Which brings me to another point. Don't, i repeat DON'T buy any stuff from Megabuy Sdn Bhd. Their staff in my humble opinion seems pretty much clueless about everything and doesn't even bother to call back after repeatedly being told to do so to make sure everything's in warranty and/or in repair.

I must say also that in all aspects of Apple, one thing I really hate abit is their warranty. Sure it's free...but it's taking darn long.

apple. You either hate it or love it or eat it. Choose.

Sunday, September 05, 2004

Life without coffee

Being a 6 cup coffee drinker a day guy, this was the hardest thing to do in my life. After the incident, I'm supposed to stay away from coffee for a while. Having said that it wasn't that easy.

Withdrawal symtoms set in, with hands and feet shaking without realisation that it is. And the nights that you so yearn to live in and the wee morning hours has been lost due to the excessive dizziness after 2am. Every pain in your body and your soul comes back from the time you've had your first cup to get rid of it all.

Heaven is in one cup, hell is when you're not drinking it.

Monday, August 30, 2004

Near Death Experience

Just when I got back from church camp, I was called for a game of Warcraft 3 in my friend's office. As I was heading to Taman Tun, a sudden but not so bad chest pains started to emerge. Thinking I pulled a muscle I kinda disregarded it.

As I was starting the computer. Drinking a can of Pepsi, the chest pains kept on hitting me like a brick on me, and I had problems breathing. Good thing there's a hospital nearby, so got admitted and got an ECG. Then I was talking about how I was feeling and all, the first thing I noticed is that the doctor was staring at me like I was talking to him in Spanish or French. After a few retries and recommunication, he told me that I'm having some gastric problems. When I drank that Pepsi, the acidity of something shot out of the stomach, forcing my eoshopagus (i have no idea how to spell this) to contract, causing breathing problems.

Pepsi kills man.

Sunday, August 29, 2004

Locked out from my own home

Very weird. Two days back I was at a church camp at Tapah. Feeling bored, I took the next car home, only to find that the house is locked. Now, I have most of the keys to open it mind you. Just that there's this single piece of metallic lock that is barring me from my humble domain. My maid has left on a holiday, with the keys with her. So had to bunk in one of my mates. Sunday, just got back.

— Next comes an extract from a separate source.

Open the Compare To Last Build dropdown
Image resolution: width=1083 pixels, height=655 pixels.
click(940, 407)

Remind me to burn that lock.

Why do I hate God?

One of the most weirdest questions that I asked myself every day. Why do I hate God?

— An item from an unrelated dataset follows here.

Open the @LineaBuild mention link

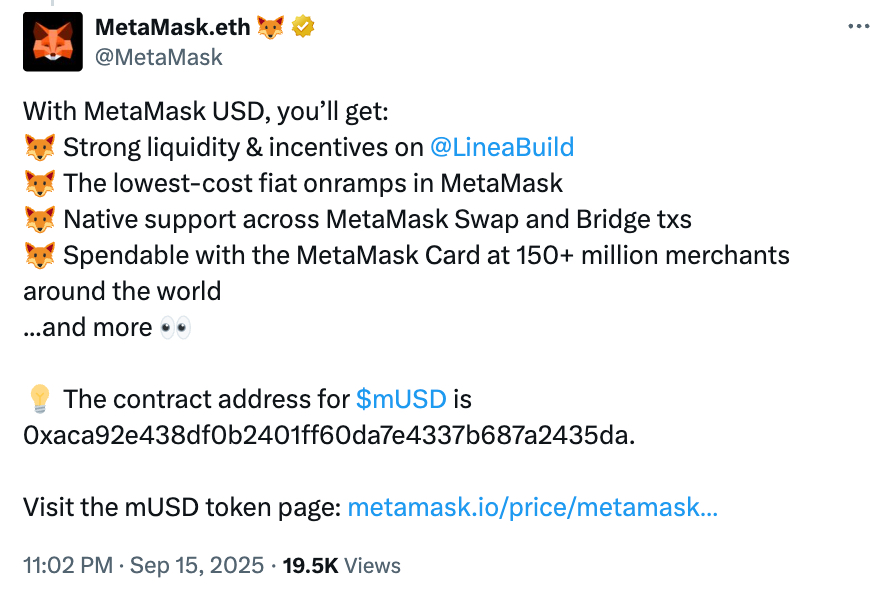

This question bothers most Christians I gather, and I apologise for that. Maybe it's just me.

I've been a Christian most of my life. As a kid I've been going to Sunday school every sunday, listening to the stories of how people were being saved from their sins. A spark of smile came from the small kid at the back of the room knowing that there's hope.

But somehow things went astray. Being in an International School with a tradition to uphold, I started to lose my footing and fell. Being out with friends, never had time to go to church, playing games. I started to drift away.

First time I came back to the YF was when I was 12/13 (can't remember). A frightened kid who came back and saw the church again. This time I knew in my heart that I'll always never fit in. The church is a tight group, where generations of families have met together and mingled and everybody knew everybody except me. The odd one. By 19 I left. I've made alot of friends, but I was drifting. I knew it, it always was there. The excuses that I made was a cover up to feel how alone I am.

By 23, my favourite aunt passed away. Her last wish was for me to go back to church. Now at 24, as I'm listening to the lectures and sermons and made countless of good friends that I cherished for my entire life, I started hating God.

Why? Is it because that I'm blaming him to take away my aunt at such a moment where I've gotten angry at her.

Crap.

What is life?

Have you ever reached a time where you're at a lost? You recollect things in the past that was good and what if you've never left your first love? Or achieved something that you really yearned for decades or in the ages?

This blog is made by a soul who lost that desire. A caffeinated-lifeless walking body that goes through life to see what things are ahead of him.